DATA205- Capstone project
The primary objective of this project is to expand the existing collection of analysis examples within the Data Science Kit.
This project is in collaboration with the Capstone Project of the Montgomery Community College 2024 Fall intern program.
Course Summary: DATA 205
The DATA 205 course is designed to provide students with an understanding of fundamental concepts and hands-on experience as data scientists. In addition to the more conventional learning models, this course creates a multi-professional setting where students can learn in parallel with real-life practicing professionals, thus introducing them to practical approaches to using Big Data.
One of the main traits of DATA 205 is the project-based learning approach. Students are not just consumers of these details but rather stakeholders involved in data science decisions. As students perform various tasks with real-world data, they learn how to utilize and analyze data using many methods, determine the ethical use of data, and create reproducible research results.
Capstone Project Overview
- Work with a mentor and data to create a “data product”
- Special Projects
- Opportunity to work with an external organization
- Internal Projects
- Defined in collaboration with the instructor
Dataset requirements
- Must access data from an original data source
- Not from Kaggle or another aggregator unless the student can trace the data back to its primary source and access it there
- Must choose and use data in a manner consistent with any licensing or usage restrictions
- Must use real-world data (not synthetic data)

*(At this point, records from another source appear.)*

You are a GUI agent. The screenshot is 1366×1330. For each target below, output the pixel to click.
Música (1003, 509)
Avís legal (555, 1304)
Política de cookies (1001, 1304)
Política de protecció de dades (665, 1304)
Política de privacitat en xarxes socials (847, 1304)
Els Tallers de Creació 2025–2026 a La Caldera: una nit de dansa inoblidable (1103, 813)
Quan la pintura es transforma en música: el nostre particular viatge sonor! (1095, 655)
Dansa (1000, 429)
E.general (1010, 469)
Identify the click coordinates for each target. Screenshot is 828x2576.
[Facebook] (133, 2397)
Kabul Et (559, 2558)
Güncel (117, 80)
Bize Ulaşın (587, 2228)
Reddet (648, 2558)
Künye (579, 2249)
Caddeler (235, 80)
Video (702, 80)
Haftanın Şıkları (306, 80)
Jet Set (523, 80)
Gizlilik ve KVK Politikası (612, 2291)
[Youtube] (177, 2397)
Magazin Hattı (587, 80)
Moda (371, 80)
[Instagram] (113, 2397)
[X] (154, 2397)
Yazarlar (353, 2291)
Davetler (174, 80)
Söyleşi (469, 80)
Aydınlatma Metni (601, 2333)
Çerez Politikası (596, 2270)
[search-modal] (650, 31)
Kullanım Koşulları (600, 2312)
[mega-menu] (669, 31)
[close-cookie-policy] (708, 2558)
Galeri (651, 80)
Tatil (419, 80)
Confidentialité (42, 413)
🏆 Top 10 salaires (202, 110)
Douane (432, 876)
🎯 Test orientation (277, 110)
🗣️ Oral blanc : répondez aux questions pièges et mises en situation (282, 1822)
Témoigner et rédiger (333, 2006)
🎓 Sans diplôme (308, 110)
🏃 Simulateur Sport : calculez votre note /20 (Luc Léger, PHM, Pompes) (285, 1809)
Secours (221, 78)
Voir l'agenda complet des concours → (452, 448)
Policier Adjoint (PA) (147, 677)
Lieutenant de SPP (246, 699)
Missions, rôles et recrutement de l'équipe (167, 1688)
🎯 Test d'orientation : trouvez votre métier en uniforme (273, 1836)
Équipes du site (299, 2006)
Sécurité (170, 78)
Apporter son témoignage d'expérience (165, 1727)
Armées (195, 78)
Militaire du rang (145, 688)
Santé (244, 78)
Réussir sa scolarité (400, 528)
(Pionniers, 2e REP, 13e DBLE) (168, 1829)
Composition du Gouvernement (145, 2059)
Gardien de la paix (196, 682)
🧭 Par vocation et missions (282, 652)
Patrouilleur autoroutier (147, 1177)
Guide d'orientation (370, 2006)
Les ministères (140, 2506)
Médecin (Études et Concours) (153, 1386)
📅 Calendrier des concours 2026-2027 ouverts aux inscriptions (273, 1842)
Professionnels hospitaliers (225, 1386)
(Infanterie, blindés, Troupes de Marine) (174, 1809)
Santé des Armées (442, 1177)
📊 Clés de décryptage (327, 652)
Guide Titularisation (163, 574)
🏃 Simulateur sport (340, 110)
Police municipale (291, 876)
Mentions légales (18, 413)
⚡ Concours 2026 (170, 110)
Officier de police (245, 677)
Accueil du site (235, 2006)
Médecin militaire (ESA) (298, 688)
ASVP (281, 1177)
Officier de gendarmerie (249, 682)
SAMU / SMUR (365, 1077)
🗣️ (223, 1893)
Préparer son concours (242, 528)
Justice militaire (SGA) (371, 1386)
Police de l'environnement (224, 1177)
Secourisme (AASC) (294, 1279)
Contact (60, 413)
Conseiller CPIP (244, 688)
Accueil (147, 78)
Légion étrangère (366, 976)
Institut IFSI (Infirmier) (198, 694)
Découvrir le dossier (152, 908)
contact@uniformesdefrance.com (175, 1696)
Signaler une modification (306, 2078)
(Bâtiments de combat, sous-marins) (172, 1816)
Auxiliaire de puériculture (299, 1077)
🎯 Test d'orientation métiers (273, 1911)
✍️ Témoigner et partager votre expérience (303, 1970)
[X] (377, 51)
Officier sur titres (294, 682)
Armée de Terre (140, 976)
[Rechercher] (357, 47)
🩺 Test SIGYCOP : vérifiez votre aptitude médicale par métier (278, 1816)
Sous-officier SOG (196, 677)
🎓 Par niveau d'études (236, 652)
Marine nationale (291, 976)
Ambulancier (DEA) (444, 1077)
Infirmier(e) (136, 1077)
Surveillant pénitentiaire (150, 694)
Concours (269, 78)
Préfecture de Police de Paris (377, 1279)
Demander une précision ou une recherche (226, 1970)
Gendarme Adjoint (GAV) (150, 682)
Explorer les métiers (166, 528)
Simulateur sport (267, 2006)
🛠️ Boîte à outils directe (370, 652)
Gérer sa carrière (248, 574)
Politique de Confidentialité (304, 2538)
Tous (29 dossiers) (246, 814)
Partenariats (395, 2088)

- Must work with at least 2 quantitative (numerical) and 2 qualitative (categorical) variables
- Must not be data the student worked with in a previous DATA course
- There may be exceptions; instructor approval is required
- Additional data requirements will be discussed as the student refine their project ideas
Project Expectations
- Choice of Topics & Datasets
- Elevator Pitch
- Data Ingestion, Cleaning, & Wrangling
- Exploratory Data Analysis
- Statistical Analysis
- Data Visualizations
- Data Product / Data Stories
- GitHub Presence!
Working with HMDA dataset
The Consumer Financial Protection Bureau's (CFPB) CFPB's "core mission is to ensure that when Americans apply for a mortgage, choose a credit card, or use any other financial product, the markets work for them."
The CFPB's mission is to protect consumers of financial products, including mortgages, in the same way it protects other consumers.
The Home Mortgage Disclosure Act (HMDA) of 1975 requires lenders to maintain and publicly report information about mortgage loans. This data can be beneficial in analyzing lending patterns and is instrumental in detecting discrimination.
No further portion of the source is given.